SELECT customer, response, analyze_sentiment(response).summary AS summary
FROM 'survey.csv'
WHERE analyze_sentiment(response).sentiment = 'negative'
AND analyze_sentiment(response).confidence > 0.7
""").df()
| customer | response | summary | |
|---|---|---|---|
| 0 | Bob | Terrible experience. The item arrived broken a... | The customer had a very poor experience due to... |
| 1 | Eve | Shipping took forever and the packaging was da... | The customer is unhappy with the very slow shi... |
| 2 | Heidi | Not worth the price. Very disappointed. | The customer feels the product was overpriced ... |
8. Export Results to Parquet¶
Save the analyzed data for downstream use — all in one SQL statement.
conn.sql("""
COPY (
SELECT
id, customer, response,
analyze_sentiment(response).sentiment AS sentiment,
analyze_sentiment(response).confidence AS confidence,
analyze_sentiment(response).summary AS summary
FROM 'survey.csv'
) TO 'survey_analyzed.parquet' (FORMAT PARQUET)
""")
print("Exported to survey_analyzed.parquet")
conn.sql("SELECT * FROM 'survey_analyzed.parquet' LIMIT 3").df()

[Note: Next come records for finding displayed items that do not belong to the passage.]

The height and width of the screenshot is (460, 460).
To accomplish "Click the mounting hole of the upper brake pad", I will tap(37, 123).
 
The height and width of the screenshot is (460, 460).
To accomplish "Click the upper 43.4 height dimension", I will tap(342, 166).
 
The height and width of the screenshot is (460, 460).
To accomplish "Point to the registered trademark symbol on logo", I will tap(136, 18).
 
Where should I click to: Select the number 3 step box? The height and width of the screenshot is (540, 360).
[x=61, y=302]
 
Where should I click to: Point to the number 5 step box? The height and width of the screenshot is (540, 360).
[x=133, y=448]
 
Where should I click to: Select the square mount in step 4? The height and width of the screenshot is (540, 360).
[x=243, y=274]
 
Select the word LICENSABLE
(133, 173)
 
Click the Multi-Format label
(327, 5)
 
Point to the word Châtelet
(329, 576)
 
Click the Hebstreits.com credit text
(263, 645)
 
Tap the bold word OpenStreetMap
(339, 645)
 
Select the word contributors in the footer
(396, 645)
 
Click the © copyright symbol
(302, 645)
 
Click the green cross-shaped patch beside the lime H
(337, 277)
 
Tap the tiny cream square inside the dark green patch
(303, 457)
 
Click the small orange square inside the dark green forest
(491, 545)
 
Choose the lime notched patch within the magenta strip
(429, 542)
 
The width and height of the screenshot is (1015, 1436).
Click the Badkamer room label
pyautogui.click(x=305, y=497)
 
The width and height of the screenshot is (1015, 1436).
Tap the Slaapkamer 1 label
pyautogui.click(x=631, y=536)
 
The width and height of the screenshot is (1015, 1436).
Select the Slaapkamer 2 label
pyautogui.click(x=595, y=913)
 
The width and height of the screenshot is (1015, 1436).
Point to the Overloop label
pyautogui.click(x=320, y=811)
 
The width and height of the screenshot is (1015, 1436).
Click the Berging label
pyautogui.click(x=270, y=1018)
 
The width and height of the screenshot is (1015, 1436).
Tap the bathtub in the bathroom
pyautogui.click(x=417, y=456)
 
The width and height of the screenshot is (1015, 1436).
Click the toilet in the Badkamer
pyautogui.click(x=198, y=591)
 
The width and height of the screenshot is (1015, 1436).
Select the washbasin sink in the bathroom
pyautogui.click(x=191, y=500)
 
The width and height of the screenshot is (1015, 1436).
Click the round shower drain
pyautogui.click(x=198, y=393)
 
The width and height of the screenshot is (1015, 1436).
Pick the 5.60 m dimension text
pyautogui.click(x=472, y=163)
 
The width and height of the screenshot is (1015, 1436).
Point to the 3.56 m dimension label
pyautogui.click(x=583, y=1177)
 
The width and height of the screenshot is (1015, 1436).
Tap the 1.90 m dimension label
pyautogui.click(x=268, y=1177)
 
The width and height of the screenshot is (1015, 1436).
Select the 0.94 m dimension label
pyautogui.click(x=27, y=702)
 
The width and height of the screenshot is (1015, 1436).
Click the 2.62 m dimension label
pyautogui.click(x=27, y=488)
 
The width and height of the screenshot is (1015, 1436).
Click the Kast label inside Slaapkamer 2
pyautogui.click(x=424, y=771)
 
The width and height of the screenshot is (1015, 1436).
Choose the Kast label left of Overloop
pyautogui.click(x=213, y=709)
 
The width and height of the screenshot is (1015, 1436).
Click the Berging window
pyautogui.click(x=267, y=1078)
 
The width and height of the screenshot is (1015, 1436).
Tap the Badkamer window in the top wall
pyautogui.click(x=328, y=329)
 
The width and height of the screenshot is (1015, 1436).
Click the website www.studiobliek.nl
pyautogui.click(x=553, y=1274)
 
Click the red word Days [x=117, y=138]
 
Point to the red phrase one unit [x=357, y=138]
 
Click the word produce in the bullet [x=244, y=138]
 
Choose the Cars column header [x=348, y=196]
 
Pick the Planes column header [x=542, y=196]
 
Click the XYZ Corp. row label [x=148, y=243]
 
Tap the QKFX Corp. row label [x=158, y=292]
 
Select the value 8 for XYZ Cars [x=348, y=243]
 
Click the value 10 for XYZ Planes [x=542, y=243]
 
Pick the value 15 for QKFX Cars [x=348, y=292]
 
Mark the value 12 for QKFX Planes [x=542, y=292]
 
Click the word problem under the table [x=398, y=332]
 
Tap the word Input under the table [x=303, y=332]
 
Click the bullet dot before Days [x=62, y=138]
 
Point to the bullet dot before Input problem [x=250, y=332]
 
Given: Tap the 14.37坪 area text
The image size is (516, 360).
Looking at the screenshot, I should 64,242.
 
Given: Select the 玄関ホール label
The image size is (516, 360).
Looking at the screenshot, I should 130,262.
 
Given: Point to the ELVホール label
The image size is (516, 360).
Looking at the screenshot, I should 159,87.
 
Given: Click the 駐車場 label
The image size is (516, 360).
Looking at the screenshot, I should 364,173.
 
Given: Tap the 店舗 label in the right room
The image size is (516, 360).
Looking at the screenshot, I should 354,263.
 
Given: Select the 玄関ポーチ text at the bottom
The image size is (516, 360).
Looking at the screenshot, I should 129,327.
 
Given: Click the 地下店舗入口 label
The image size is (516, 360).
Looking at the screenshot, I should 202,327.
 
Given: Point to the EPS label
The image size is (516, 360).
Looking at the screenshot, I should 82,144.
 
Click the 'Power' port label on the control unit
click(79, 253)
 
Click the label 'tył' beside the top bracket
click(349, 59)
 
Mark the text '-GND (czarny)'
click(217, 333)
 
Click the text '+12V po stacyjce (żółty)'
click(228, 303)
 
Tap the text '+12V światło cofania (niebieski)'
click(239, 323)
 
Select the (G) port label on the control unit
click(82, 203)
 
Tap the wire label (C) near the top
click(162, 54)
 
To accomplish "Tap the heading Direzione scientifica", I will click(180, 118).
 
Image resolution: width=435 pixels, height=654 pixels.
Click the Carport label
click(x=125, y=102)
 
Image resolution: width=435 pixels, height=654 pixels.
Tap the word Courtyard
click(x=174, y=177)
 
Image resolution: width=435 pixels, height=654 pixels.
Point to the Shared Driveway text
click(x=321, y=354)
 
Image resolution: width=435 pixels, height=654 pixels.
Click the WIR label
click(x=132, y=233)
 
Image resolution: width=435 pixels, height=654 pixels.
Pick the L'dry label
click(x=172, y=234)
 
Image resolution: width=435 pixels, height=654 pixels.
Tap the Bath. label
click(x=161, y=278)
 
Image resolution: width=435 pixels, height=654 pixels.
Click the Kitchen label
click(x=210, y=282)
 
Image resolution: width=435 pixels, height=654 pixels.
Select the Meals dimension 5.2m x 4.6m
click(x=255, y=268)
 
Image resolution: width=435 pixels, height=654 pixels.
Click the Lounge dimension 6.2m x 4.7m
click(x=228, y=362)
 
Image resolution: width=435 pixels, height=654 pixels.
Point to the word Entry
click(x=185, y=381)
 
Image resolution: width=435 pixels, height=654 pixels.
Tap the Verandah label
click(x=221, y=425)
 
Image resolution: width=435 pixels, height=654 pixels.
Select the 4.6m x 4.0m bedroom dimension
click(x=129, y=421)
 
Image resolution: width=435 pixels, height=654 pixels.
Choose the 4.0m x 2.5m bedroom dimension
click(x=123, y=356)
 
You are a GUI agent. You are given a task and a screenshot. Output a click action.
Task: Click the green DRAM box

Exported to survey_analyzed.parquet
| id | customer | response | sentiment | confidence | summary | |
|---|---|---|---|---|---|---|
| 0 | 1 | Alice | The product quality is excellent and delivery ... | positive | 0.98 | The customer is very satisfied with the excell... |
| 1 | 2 | Bob | Terrible experience. The item arrived broken a... | negative | 0.99 | The customer had a very poor experience due to... |
| 2 | 3 | Charlie | It's okay, nothing special. Meets basic expect... | neutral | 0.90 | The customer feels the product is acceptable b... |
9. Cleanup¶
import os
for f in ["survey.csv", "survey_analyzed.parquet"]:
if os.path.exists(f):
os.remove(f)
conn.close()
Summary¶
| Step | Code | What happens |
|---|---|---|
| Setup | register_responses_udf(conn, ...) |
Register AI function once |
| Analyze | SELECT analyze_sentiment(text).* FROM csv |
Pure SQL, structured output |
| Aggregate | GROUP BY sentiment |
Standard SQL — no JSON parsing |
| Export | COPY ... TO parquet |
One-liner export |
The key insight: openaivec's DuckDB integration turns LLM calls into first-class SQL functions with proper types, batching, deduplication, and async concurrency — all invisible to the SQL query.